🤖 AI Summary
This work proposes a Bayesian quantum tomography method based on Langevin sampling for the efficient classical reconstruction of low-rank quantum states. By employing the Burer–Monteiro factorization, the posterior distribution is constrained to the manifold of low-rank density matrices, and a complex-valued low-rank-promoting prior is introduced to enhance estimation efficiency. The approach enables scalable Bayesian inference in both known- and unknown-rank settings and establishes a PAC-Bayesian error bound that matches the optimal theoretical rate. When the target quantum state has low rank, the method achieves significantly improved computational scalability compared to existing techniques while attaining statistically optimal estimation accuracy.
📝 Abstract
Quantum tomography involves obtaining a full classical description of a prepared quantum state from experimental results. We propose a Langevin sampler for quantum tomography, that relies on a new formulation of Bayesian quantum tomography exploiting the Burer-Monteiro factorization of Hermitian positive-semidefinite matrices.
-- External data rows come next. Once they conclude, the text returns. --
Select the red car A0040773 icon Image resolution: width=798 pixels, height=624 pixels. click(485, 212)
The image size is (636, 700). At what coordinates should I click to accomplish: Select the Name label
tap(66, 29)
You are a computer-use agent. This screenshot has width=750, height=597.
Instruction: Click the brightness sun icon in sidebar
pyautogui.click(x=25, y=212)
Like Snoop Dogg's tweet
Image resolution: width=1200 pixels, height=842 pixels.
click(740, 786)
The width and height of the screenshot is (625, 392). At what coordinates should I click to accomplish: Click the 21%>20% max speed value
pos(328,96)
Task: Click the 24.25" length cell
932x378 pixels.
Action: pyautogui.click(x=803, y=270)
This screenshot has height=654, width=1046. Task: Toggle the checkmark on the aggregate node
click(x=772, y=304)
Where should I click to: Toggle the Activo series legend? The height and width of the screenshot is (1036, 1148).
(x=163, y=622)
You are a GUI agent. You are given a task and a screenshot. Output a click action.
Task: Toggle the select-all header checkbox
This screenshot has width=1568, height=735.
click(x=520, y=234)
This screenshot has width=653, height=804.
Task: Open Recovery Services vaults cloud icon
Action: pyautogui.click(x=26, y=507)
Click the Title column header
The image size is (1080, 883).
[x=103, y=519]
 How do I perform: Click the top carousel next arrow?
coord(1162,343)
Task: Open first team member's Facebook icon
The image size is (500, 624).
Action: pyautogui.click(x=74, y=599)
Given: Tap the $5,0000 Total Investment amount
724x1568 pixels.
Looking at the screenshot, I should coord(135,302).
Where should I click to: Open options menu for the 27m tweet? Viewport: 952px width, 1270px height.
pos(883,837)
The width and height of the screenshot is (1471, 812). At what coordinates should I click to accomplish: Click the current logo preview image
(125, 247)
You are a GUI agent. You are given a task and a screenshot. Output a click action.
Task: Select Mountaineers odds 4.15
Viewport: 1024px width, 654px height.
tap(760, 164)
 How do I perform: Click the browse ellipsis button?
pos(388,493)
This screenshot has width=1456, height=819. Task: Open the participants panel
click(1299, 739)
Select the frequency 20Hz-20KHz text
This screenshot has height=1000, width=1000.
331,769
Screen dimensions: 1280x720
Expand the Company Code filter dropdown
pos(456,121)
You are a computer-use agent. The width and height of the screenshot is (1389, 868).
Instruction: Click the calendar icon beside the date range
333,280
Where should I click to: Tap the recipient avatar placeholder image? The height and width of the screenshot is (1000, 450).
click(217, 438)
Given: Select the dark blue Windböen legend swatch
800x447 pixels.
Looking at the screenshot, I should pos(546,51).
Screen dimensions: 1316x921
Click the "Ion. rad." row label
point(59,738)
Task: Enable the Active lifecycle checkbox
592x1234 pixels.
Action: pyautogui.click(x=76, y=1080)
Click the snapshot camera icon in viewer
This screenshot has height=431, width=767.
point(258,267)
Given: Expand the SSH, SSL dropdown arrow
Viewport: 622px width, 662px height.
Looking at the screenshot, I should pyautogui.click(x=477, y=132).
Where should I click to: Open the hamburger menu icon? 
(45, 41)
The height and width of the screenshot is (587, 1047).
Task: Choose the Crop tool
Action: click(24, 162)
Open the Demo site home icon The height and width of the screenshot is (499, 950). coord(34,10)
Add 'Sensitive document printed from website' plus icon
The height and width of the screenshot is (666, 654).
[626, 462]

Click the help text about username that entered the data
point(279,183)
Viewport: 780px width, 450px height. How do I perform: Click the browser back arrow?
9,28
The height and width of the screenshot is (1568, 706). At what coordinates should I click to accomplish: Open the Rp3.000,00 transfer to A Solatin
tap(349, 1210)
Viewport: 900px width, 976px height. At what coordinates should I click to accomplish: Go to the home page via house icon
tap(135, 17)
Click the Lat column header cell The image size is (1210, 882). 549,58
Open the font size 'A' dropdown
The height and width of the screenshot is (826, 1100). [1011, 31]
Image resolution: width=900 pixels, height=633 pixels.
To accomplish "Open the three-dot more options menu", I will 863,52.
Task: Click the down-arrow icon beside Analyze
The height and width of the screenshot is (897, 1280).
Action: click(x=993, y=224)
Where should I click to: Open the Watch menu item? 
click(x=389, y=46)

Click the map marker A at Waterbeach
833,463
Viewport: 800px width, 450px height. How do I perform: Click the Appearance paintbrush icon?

If the rank of the target density matrix is known, this formulation allows us to define a posterior distribution that is only supported on matrices whose rank is upper-bounded by the rank of the target density matrix. Conversely, if the target rank is unknown, any upper bound on the rank can be used by our algorithm, and the rank of the resulting posterior mean estimator is further reduced by the use of a low-rank promoting prior density. This prior density is a complex extension of the one proposed in (Annales de l'Institut Henri Poincare Probability and Statistics, 56(2):1465-1483, 2020). We derive a PAC-Bayesian bound on our proposed estimator that matches the best bounds available in the literature, and we show numerically that it leads to strong scalability improvements compared to existing techniques when the rank of the density matrix is known to be small.